Minyon, ufak tefek, tatlı bir genç kız... Yaramaz çocuklara benziyor. Muhtemel üniversite öğrencisi…
Porsuk Çayı'nın kenarındaki kafelerden birinin duvar dibine bir kilim sermiş. Üzerine bağdaş kurup oturmuş. Bir kartona,
'Bir liraya dert dinlenir' yazmış.
Ben oradan geçerken, sırada bekleyen yoktu ama müşterisi de vardı. Kendisi gibi genç bir kız karşısına oturmuş derdini anlatıyordu.
İçimde bir pırıltı, bir aydınlık duydum.

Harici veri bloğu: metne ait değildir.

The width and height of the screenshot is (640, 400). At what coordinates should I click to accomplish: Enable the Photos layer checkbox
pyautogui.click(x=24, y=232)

Yüzümde bir gülümseme...
Ne güzel gençler.
Fikirleri hür, vicdanları hür...

***

Eve gelince Sultan'a anlattım.
Mutfakta yemek yapıyordu.
'Yine uyduruyorsun!' dedi. 'Hiç tanımadığı, yakınlık duymadığı birine kim derdini anlatır ki?'
'Ben anlatmak isterdim,' dedim.
'Saçmalama!' dedi. 'Sen bana anlat derdini!' diye imalı imalı güldü.

***

Hangi filmdeydi, hatırlamıyorum. Hangi filmde olduğu da önemli değil zaten.
Çok eskiden izlemiştim, tam olarak nasıldı? O da önemli değil.
Çünkü biz yazarlar, gerçekleri bile biraz uydurarak, biraz abartarak hayal dünyamızdaki gibi anlatırız…

***

Adam kaza yapıyor. Ormanlık bir yolda gece arabayla giderken bir şeye çarptığını fark ediyor.
Yolun karşısına geçen bir hayvana çarptığını düşünüyor. Karşıya geçen bir geyik sürüsünün geride kalan biraz aylak, biraz vurdumduymaz, biraz yaramaz bir üyesi... Yahut da bir yalnız kurt... Gece avına çıkmış bir tilki...
Adam arabadan iniyor. Gidip neye çarptığına bakıyor.
Yol kenarında yatan ne geyik, ne kurt, ne tilki...
Kendisi yaşlarında genç bir adam!
Sesleniyor, sarsıyor, nefesini dinliyor...
Yok!
Korkuya kapılıyor.
Öldüğüne göre...
Ve gece, zifiri karanlık olduğuna göre...
Burası ıssız bir orman yolu olduğuna göre...
Hemen arabasına binip yoluna devam ediyor.

***

Onu arayıp soran yok, kaza yerinde hiç iz bırakmadığından emin; ama yine de büyük bir dert oluyor içinde bu.
Evde, iş yerinde huzursuz… Vicdan azabı çekiyor.
Çarptığı adamı, ölmüş de olsa, orada bırakıp kaçması...
Bu yaptığı doğru mu?
Bu dertten nasıl kurtulacak kendi başına?
Eşine anlatsa mı?
Belki de bu dertten kurtulmasının başka bir yolu yok.
Ama eşinin kendisini beceriksizlikle, hız yapmakla, sorumsuzca davranmakla suçlayacağından emin.
Hatta sarhoş olduğunu, alkollü araç kullandığını ileri süreceğinden…
Ama içinde dayanılmaz bir istek...
Bunu birine anlatma isteği...

***

İş yerindeki bir kadına anlatıyor. Kadın ne söyleyeceğini şaşırıyor önce. Sonra,
'Bunu benimle paylaştığın, beni kendine bu kadar yakın gördüğün için teşekkür ederim,' diyor.
Adam da teşekkür ediyor.
'Bunu neden anlatıyorsun bana!' demediği için, kendisini dinlediği için.
Aralarında bir yakınlık başlıyor. Bir dostluk, bir güven.

***

'Bir liraya dert dinlenir!'
Yalnız, derdi dinleyen mi para ödemeli, derdini anlatan mı?
Mesele burada işte…
Ama yine de, para karşılığı da olsa güzel bir şey oturup konuşacağın, bir şeyleri paylaşacağın birinin olması.